Delay aversion was assessed using a 7-minute self-imposed delay of gratification task completed during the laboratory visit at 54 months. The Delay of Gratification task was consistent with Mischel’s (1974, 1981) paradigm; after determining the preferred food choice, each child was presented with a choice between waiting until the examiner returned to the room (a 7-minute wait) and earning a larger quantity of the preferred food or ringing a bell to summon the examiner and receiving the smaller portion of the preferred food. Of note, both quantities of food were placed in front of the child during the wait. The length of time each child was able to wait was recorded. Delay aversion has been shown to be associated with ADHD in preschoolers (Sonuga-Barke, Dalen, & Remington, 2003), and predictive of later academic and behavioral outcomes (Houck & Lecuyer-Maus, 2004; Mischel, Shoda, & Rodriguez, 1989; Shoda, Mischel, & Peake, 1990). Children who were not able to wait during the task showed poor ability to delay gratification, or delay aversion.

Woodcock-Johnson, Revised: Memory for Sentences

Children’s brief verbal attention was assessed with the Memory for Sentences subtest of the WJ-R during the 54 month visit. This subtest assesses the child’s ability to repeat simple words and sentences heard on audiotape. The standard score was used with higher scores indicating better verbal attention.

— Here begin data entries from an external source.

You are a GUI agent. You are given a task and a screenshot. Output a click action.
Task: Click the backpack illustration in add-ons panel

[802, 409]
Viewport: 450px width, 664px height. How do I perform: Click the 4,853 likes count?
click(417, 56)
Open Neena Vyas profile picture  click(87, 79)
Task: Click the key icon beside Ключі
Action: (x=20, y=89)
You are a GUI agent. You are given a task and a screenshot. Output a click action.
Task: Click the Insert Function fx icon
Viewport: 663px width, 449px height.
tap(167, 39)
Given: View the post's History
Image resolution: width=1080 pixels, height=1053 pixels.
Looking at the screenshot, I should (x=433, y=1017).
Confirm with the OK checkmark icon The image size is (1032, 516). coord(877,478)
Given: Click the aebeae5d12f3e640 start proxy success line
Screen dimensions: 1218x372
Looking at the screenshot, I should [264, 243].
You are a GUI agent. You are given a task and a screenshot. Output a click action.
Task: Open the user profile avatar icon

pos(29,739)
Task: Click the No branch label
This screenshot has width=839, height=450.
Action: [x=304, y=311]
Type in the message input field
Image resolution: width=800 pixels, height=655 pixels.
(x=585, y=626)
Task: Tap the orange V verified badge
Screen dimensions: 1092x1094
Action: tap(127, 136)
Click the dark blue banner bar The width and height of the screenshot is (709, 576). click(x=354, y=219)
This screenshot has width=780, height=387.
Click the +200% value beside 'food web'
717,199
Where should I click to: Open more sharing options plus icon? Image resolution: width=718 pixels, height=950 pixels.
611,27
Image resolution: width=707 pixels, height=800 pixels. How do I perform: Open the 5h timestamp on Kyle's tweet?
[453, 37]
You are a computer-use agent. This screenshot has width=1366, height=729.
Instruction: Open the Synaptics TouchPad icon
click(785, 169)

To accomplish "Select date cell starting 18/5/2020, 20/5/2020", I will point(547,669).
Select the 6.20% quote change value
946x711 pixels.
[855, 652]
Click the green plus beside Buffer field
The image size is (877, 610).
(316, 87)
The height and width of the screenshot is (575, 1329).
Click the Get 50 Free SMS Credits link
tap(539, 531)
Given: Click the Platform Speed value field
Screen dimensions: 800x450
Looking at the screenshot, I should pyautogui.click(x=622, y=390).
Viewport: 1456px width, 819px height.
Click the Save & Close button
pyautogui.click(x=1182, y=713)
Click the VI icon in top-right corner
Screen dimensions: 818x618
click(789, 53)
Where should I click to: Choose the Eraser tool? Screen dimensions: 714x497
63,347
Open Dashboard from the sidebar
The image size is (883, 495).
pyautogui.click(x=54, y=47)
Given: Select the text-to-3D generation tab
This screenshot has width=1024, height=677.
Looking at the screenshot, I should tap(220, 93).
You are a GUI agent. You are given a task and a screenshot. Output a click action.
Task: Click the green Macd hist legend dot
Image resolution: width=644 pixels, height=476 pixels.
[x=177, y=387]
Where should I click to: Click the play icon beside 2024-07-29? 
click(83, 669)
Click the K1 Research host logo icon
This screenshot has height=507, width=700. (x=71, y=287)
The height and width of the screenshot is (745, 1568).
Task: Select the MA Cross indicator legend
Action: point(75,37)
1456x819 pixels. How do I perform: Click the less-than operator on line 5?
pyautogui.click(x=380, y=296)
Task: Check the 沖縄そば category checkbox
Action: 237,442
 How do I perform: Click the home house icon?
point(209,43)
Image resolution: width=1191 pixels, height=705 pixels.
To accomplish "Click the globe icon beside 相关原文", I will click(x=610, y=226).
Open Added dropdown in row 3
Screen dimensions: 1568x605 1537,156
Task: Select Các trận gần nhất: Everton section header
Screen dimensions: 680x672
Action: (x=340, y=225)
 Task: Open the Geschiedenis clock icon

Tower of Hanoi (Welsh, 1991; Welsh, Pennington, & Groisser, 1991)

This task was administered during the first and fifth grade visits and assesses children’s planning and problem-solving ability. The Tower task requires the child to think ahead to develop a sequence of moves to transform an initial configuration of rings on the child’s set of pegs into the pattern shown on the experimenter’s set, while following procedural rules. Tower tasks are developmentally sensitive (Denckla, 1994; Gnys & Willis, 1991; Klahr & Robinson, 1981) and discriminate between children with cognitive disabilities and controls (Welsh, Pennington, Ozonoff, Rouse, & McCabe, 1990). Correct scores for each Tower item were summed to provide a total planning efficiency score, with higher scores indicating better planning ability.

School setting type

Sixth grade teachers completed a questionnaire indicating which grades were taught at their school. From this measure, data on school type were obtained for a subsample. Study children attended sixth grade in schools with a variety of configurations, but close to half (43%; N=321) were attending sixth grade in a K-6, K-8, or K-12 school. Approximately 41% (N= 307) children were attending a school where they had recently undergone a school transition, such as a 6-8, 6-12, or 6-7 junior high. The remaining children were attending either an upper elementary school (e.g., grades 4-6 or 4-9; N=13) or a school where they had experienced a school transition the previous year (e.g., grades 5-6, 5-7, 5-9; N=62). Children falling into the latter two groups were excluded from the school setting analyses as these analyses specifically examined the effect of school transition at sixth grade.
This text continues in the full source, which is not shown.